Abt’s approach to providing sustainable solutions to our clients’ most critical challenges can be seen in news out of the Dominican Republic. With the support of the Abt-led, USAID-funded SHOPS Plus, three non-governmental organizations (NGOs) are reducing their reliance on foreign aid funding by contracting with SENASA, the Dominican Republic’s national health insurance agency, to provide primary care services.
The Center for Comprehensive Research and Training (COIN), Clínica de Familia, and the Center for Human Advancement and Solidarity (CEPROSH) all signed contracts to join SENASA’s provider network. These NGOs provide HIV, sexual and reproductive health, and other primary care services to approximately 12,000 people per year, and provide antiretroviral treatment to more than 4,000 of the 34,000 people on HIV treatment in the Dominican Republic. With the new revenue from the subsidized scheme, the NGOs will be able to sustain their services and develop the systems needed to contract with other insurance schemes even as international donor funding diminishes. These are the first NGOs to contract with SENASA, so this is a milestone not only for sustainable health care, but for the roadmap it may provide for more NGOs to provide sustainable services by contracting with the agency in the future.
SHOPS Plus helped guide this collaboration by encouraging SENASA to pursue contracts with NGOs and then helping the NGOs meet SENASA’s pre-requisites and navigate the contracting process.

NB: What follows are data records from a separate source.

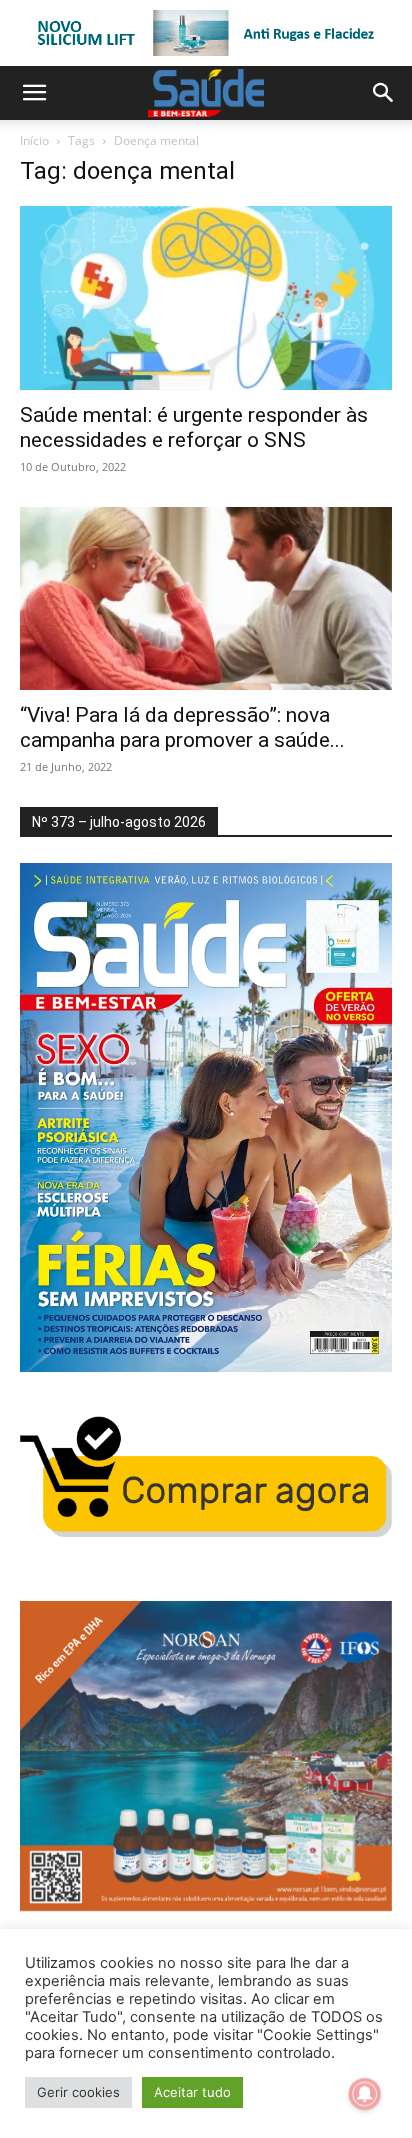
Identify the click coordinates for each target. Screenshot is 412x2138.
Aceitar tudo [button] (192, 2092)
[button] (34, 93)
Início (34, 140)
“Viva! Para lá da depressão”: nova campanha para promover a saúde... (182, 727)
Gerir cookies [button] (78, 2092)
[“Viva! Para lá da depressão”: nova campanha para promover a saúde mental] (206, 599)
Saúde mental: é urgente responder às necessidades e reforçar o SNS (194, 427)
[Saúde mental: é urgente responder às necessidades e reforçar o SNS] (206, 298)
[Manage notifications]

Abt identified the obstacles to contracting and the requirements for accrediting health facilities, and quantified the benefits of doing so.
Through SHOPS Plus, Abt will continue to work with the three NGOs to execute their contracts with SENASA. Our technical assistance will include developing standard procedures for submitting claims, facilitating a knowledge exchange between NGOs that have previous experience billing other insurance schemes and those with no experience, and organizing contract review meetings with SENASA to address any issues that arise.